An imaging technique that allows researchers to see disease or injury, positron emission tomography (PET), was performed on cross-sections of rat brains. The scientists had mimicked chronic pain by making a surgical nerve injury on one group of those rats; another group was a control that had a surgery that did not cause injury. The scientists found that within three months, opioid receptor availability had gone down in several parts of the brain in the rats with the chronic pain injury; the other group was unaffected.
Other experiments explored the link between depression and chronic pain. Typically, rats will drink sugar water instead of regular water if given the option. When such animals have a symptom of depression called anhedonia, a reduced experience of pleasure, their interest in the sugar water decreases. In this work, after the injury, the rats experiencing chronic pain also had a reduced interest in the sugar water. These animals demonstrated a link between the availability of opioid receptors and their interest in sugar water.

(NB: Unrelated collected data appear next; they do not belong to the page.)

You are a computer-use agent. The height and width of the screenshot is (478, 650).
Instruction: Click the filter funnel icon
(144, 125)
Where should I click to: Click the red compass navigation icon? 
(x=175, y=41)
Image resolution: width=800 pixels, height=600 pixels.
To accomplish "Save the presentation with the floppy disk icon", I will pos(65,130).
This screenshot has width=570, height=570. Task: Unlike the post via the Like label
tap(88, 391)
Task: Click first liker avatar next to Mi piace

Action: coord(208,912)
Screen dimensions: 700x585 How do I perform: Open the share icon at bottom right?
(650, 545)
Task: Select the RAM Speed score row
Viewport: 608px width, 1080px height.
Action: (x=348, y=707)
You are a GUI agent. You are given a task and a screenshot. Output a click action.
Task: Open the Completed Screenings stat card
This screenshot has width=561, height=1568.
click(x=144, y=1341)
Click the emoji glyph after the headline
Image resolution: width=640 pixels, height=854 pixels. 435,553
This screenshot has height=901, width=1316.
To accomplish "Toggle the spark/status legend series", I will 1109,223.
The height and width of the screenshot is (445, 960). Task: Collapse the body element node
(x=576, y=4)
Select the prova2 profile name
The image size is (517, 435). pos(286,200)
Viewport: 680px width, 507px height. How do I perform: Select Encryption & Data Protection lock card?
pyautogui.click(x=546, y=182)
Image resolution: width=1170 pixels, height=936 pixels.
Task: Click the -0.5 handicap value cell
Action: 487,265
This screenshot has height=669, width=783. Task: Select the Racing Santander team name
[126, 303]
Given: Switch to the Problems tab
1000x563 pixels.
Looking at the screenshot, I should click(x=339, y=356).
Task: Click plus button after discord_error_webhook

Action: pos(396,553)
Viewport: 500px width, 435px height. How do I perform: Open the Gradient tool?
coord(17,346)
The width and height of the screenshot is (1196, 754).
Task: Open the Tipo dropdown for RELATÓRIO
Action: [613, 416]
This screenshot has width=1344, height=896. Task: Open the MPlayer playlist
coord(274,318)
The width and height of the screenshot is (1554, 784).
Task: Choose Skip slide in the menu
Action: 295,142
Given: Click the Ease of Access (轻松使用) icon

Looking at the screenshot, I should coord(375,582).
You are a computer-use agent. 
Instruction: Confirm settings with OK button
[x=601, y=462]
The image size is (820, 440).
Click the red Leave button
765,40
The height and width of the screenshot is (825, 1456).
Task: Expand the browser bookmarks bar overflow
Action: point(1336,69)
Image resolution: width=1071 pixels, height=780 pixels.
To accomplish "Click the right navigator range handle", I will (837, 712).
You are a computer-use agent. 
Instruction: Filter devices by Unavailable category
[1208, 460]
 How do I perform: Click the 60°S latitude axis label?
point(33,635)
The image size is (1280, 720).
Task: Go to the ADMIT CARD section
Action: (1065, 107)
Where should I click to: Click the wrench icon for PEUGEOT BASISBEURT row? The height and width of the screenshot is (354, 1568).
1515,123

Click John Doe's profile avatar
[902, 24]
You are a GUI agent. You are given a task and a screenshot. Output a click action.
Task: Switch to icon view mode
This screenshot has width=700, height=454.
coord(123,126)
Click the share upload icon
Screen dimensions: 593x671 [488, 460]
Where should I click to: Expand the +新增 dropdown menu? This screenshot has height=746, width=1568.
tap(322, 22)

“It’s well known that there’s a link between chronic pain and depression. The results of this study indicate that pain-induced changes in the brain’s opioid system may play a role in this association. Animals with the greatest decrease in opioid receptor availability showed the greatest increase in depression-like symptoms after experiencing chronic pain,” explained study co-author M. Catherine Bushnell, Ph.D., scientific director of NCCIH’s Division of Intramural Research.
“These results provide insights into why we see limited effectiveness of opioid therapy in chronic pain and the mechanism of the depression that may accompany it,” said NCCIH Acting Director Dr. David Shurtleff. “These basic research findings support NIH’s efforts to better understand chronic pain and comorbid symptoms and to develop better ways to help chronic pain patients effectively manage their pain.”
Studies in humans will, of course, be needed to confirm that people experience the same effects. Chronic pain is known to cause neurological changes, however.